Where Everything is Music

This week I have struggled a little bit with some of the Rumi that I’ve read. Here are a range of my journal notes: Reading Rumi’s poems, I wonder what it must have been like for him to try to portray through his words what his revelations were. How do you describe the sky to a blind person? It’s always there but it has it’s moods and is always changing. Even in the moment of describing the sky it may change before your eyes. On another day I wrote: I think Rumi is telling us we try too hard. Even if we do nothing we will reap the rewards of the harvest. And one day I questioned who actually wrote the poem (Only Breath) or who was it who inspired Rumi to write the words he did?
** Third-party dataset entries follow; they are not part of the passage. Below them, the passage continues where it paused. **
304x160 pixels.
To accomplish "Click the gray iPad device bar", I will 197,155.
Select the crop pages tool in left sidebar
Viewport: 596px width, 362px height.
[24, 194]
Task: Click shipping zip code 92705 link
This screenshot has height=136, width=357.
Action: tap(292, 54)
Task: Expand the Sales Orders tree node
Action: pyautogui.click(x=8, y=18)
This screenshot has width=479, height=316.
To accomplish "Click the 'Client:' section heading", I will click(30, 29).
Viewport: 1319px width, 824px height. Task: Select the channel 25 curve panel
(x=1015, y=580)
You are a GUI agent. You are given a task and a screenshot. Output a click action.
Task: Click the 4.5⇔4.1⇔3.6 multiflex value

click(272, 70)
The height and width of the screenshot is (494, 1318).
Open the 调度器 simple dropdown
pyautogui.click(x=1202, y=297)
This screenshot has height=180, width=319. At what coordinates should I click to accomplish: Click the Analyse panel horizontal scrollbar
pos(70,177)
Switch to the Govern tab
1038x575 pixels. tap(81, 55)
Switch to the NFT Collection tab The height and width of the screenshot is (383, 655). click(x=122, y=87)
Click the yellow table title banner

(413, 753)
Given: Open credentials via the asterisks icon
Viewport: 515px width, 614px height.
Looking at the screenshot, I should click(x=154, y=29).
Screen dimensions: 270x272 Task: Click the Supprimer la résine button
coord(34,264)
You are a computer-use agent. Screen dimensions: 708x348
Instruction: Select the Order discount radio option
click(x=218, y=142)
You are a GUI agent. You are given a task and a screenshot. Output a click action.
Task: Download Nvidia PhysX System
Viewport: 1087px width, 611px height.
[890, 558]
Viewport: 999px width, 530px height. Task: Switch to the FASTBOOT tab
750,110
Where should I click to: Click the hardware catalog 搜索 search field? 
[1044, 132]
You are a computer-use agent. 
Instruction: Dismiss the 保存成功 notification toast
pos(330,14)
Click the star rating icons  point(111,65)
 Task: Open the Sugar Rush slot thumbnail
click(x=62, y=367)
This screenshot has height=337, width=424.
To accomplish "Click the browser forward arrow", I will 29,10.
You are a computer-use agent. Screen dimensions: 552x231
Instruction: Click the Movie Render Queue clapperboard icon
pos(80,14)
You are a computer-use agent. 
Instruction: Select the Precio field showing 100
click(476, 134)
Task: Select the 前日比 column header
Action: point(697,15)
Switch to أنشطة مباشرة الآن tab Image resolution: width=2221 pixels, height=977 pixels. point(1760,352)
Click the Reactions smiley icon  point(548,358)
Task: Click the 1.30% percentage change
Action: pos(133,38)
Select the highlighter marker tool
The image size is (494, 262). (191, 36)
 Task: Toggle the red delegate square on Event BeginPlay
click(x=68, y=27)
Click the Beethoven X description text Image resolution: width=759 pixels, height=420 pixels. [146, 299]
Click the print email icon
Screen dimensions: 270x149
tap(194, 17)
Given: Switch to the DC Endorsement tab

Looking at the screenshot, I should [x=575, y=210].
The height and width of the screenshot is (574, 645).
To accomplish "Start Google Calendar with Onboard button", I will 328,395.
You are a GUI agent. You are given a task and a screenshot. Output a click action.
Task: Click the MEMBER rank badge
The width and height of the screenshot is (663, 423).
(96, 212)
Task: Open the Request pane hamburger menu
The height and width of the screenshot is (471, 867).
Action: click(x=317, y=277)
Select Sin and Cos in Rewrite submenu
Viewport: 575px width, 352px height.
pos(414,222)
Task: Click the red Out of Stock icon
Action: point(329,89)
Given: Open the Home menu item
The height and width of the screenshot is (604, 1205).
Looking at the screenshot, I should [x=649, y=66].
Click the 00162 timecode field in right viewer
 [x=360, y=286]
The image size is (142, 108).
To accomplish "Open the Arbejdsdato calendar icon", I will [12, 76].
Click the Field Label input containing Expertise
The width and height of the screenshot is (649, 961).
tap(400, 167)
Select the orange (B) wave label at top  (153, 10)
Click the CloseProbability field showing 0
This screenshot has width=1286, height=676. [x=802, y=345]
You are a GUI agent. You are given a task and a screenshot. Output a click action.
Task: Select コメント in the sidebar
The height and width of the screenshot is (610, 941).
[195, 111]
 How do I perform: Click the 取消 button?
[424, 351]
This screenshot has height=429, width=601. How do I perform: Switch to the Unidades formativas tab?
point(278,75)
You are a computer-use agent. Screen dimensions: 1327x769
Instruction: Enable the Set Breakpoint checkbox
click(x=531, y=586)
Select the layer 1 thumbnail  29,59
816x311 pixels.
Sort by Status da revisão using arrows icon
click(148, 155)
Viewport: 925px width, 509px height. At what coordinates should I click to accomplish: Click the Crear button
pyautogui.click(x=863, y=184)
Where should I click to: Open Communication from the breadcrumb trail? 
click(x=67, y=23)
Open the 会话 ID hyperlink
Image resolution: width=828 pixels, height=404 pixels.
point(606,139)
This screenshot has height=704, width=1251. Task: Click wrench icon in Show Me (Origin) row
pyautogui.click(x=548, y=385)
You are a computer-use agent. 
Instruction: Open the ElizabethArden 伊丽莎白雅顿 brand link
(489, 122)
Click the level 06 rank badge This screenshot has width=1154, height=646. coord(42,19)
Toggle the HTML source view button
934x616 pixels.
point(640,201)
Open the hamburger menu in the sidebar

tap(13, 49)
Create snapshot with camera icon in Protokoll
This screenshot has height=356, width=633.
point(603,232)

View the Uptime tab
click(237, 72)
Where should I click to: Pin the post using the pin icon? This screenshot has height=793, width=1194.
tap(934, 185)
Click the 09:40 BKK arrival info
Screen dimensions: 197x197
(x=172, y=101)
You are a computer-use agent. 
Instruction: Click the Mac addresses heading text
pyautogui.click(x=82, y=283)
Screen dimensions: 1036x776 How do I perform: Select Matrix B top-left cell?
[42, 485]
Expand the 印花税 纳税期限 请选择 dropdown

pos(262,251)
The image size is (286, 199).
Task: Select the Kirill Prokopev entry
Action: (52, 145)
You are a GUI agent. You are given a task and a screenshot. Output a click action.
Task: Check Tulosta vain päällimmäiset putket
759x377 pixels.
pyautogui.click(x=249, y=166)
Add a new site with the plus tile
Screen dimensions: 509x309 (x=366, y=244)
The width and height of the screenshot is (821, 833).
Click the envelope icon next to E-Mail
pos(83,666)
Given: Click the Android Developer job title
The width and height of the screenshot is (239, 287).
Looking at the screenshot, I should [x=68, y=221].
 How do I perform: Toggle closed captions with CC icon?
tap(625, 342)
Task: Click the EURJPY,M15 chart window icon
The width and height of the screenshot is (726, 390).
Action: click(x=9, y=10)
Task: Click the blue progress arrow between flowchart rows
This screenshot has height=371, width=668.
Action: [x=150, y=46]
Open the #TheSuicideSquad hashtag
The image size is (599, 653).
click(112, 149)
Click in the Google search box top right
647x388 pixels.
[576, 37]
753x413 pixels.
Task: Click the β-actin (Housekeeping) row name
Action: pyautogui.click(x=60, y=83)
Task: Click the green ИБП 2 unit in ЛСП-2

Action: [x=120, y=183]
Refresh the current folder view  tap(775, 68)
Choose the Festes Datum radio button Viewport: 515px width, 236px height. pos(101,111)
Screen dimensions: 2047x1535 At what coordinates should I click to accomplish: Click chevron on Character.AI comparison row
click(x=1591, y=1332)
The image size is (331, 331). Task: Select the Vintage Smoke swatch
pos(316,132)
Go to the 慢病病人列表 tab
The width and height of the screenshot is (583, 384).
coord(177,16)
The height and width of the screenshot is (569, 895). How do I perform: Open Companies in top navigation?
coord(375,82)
Today “Where Everything is Music” resonates with me. In 2015, as an adult with no musical background, I decided to learn to play cello.(Seen in the above photo!) I have loved every minute of the journey. It has been challenging for sure but it has opened my eyes to a world I had been on the periphery of before. I feel I have “opened a window” as Rumi suggests in his final stanza of this poem.

“We have fallen into the place

where everything is music.

Stop the words now.

Open the window in the center of your chest,

and let the spirits fly in and out.” ~ Rumi

Rumi compares love, his passion for life and living, to the intoxicating effect of music, with its enlivening effect on the soul.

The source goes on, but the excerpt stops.